-- MATERIAL PROVIDED --
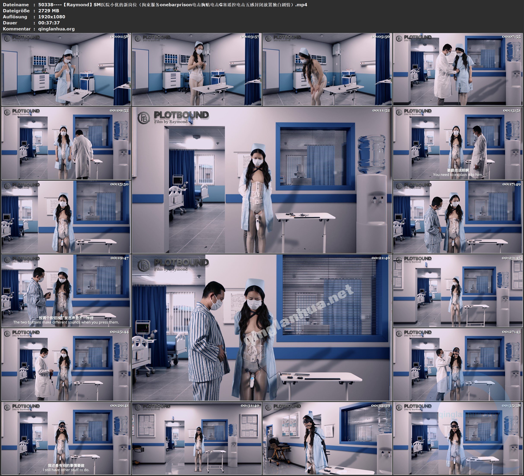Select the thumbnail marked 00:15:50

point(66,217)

==

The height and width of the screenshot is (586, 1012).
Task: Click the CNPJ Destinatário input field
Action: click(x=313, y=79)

==

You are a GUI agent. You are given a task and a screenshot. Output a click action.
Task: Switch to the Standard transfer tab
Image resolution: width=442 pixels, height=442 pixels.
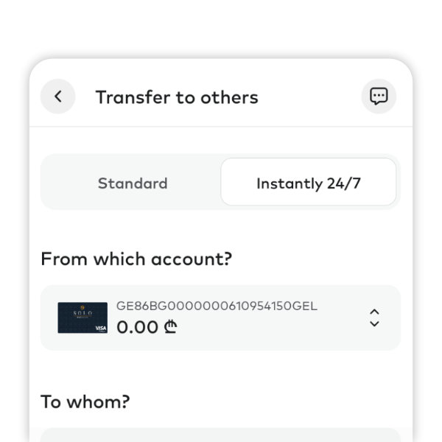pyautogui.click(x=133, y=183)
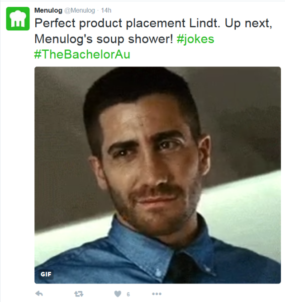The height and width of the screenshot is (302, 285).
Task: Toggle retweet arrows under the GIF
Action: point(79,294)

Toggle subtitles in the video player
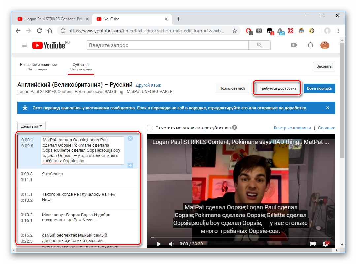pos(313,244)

-- EXERCISE PROMPT --
Retype the lines starting at the one containing "The height and width of the screenshot is (586, 1012)." and ending at the one containing "Action: click(x=313, y=79)", both included, and nothing else.

-- RESPONSE --
The height and width of the screenshot is (586, 1012).
Task: Click the CNPJ Destinatário input field
Action: click(x=313, y=79)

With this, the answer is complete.